BILL ANALYSIS
SB 107
Page A
Date of Hearing: June 30, 2003
ASSEMBLY COMMITTEE ON UTILITIES AND COMMERCE
Sarah Reyes, Chair
SB 107 (Bowen) - As Amended: May 5, 2003
SENATE VOTE : 37-0
SUBJECT : Independent System Operator (ISO): report: demand
management: renewable, ultra-clean, low emission distributed
generation resources.
SUMMARY : Replaces the existing Self-Generation Incentives
Program (SGIP) with a new program, with specified, narrowed
parameters. Specifically, this bill :
1)Requires the California Public Utilities Commission (PUC) to
establish an incentive program to succeed SGIP for "renewable
and ultra-clean and low emission distributed generation
resources."
2)Requires PUC, in establishing the incentives, to consider the
amount and duration of existing incentives.
3)Sunsets the provisions on January 1, 2007.
4)Repeals an obsolete code section requiring a report to the
Legislature from the ISO that was completed in 1998.

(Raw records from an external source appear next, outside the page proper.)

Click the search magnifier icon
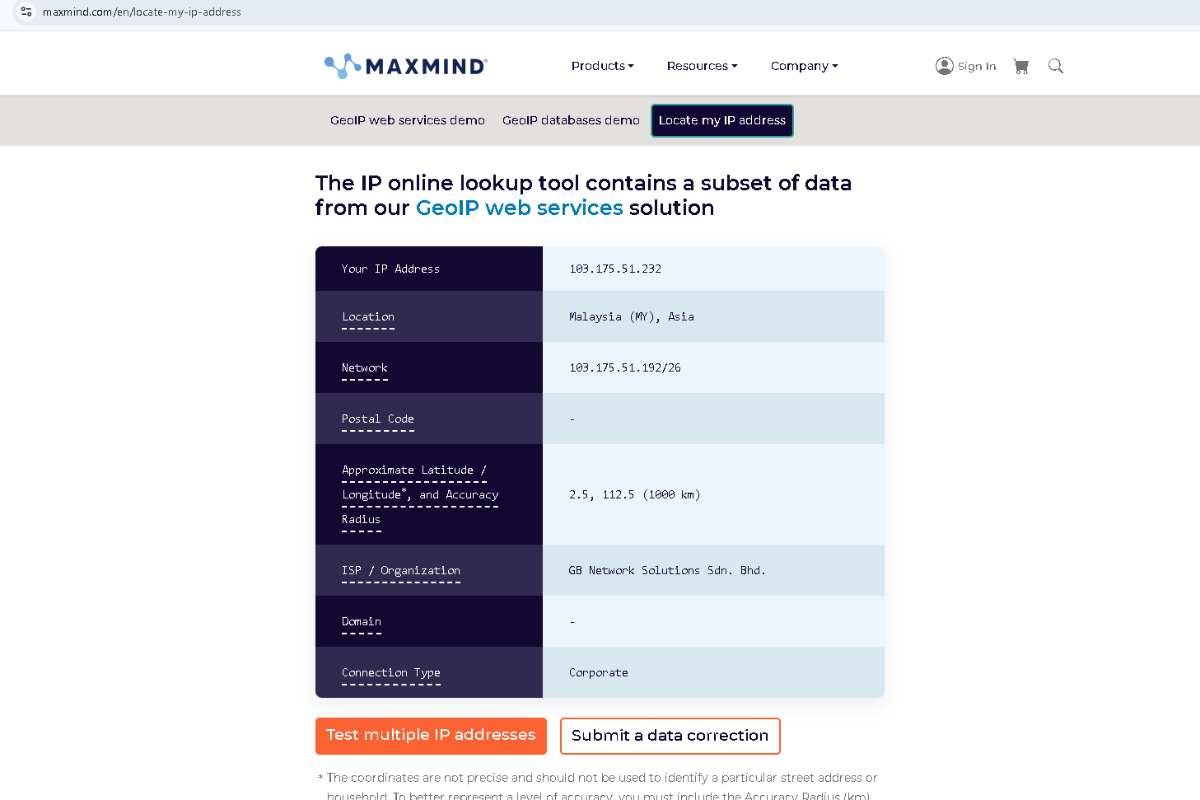The height and width of the screenshot is (800, 1200). (1055, 66)
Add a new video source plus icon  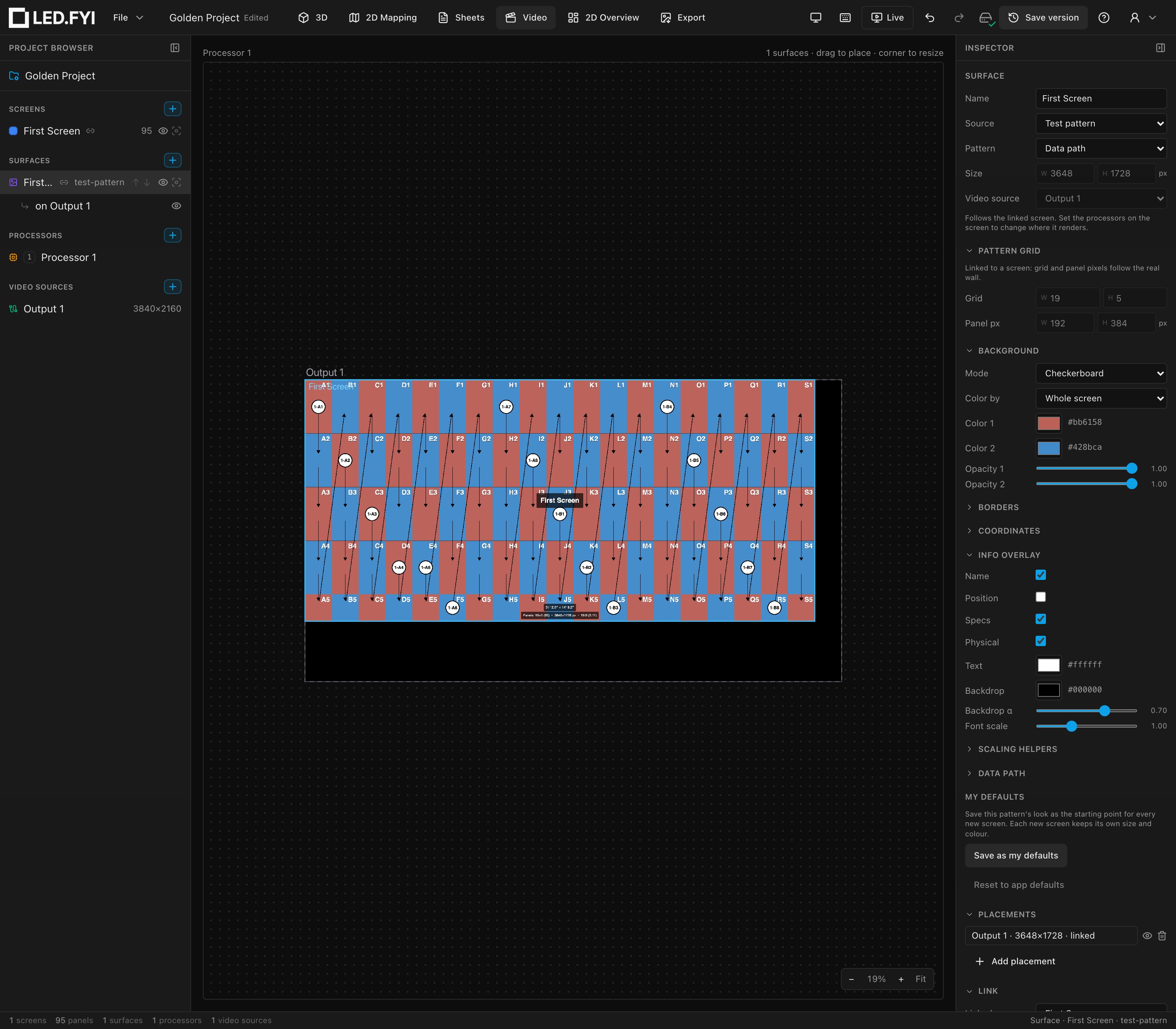[x=172, y=287]
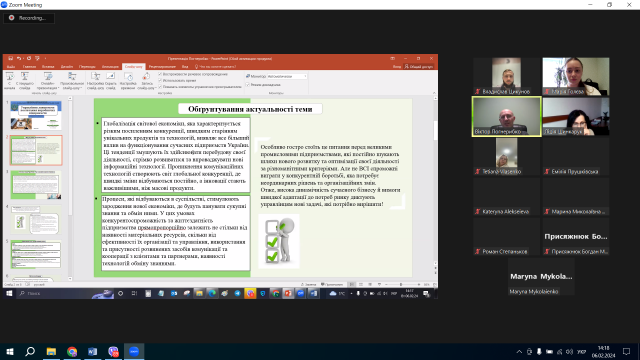Click the microphone icon in system tray
640x360 pixels.
coord(539,351)
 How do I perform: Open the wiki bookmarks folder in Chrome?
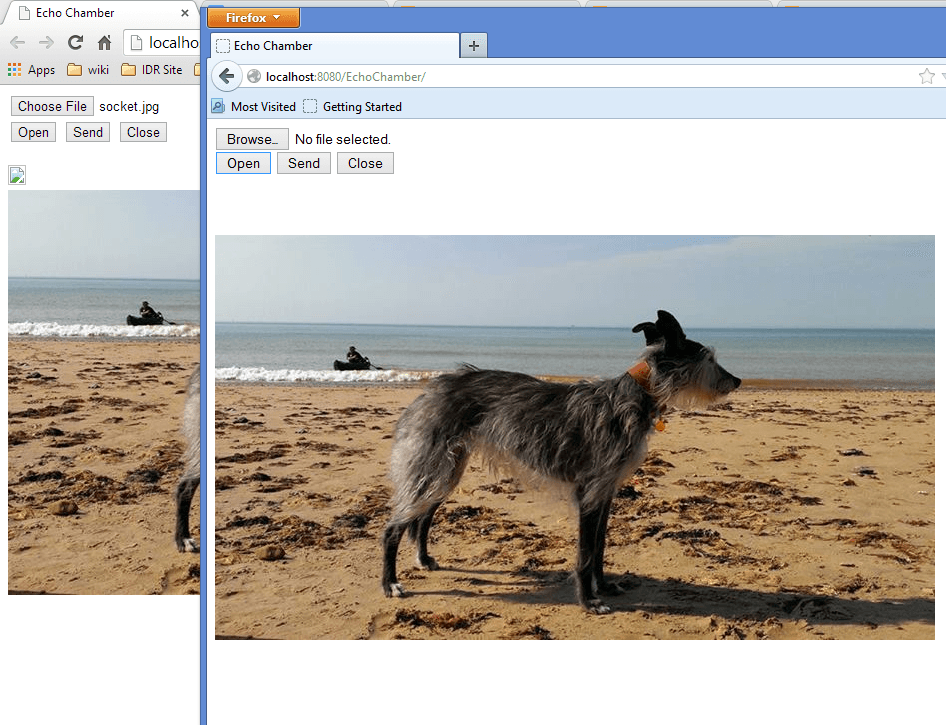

EXISTING LAW requires PUC to adopt energy conservation
demand-side management incentives to reduce load during peak
demand times, including:
1)Incentives for distributed generation to be enhance system
reliability, and
2)Differential incentives for renewable and super clean
distributed generation resources.
FISCAL EFFECT : Unknown.
COMMENTS : In the summer of 2000 California got its first taste
of the energy crisis as the retail rate freeze was lifted in San
Diego and electric prices skyrocket. In response, the
Legislature passed several measures to ease the situation
SB 107
Page B
including AB 970 (Ducheny), Chapter 329, Statutes of 2000, which
expedited permitting for new power plants and required PUC to
adopt incentives for energy conservation and demand-side
management in order to reduce load during peak demand periods.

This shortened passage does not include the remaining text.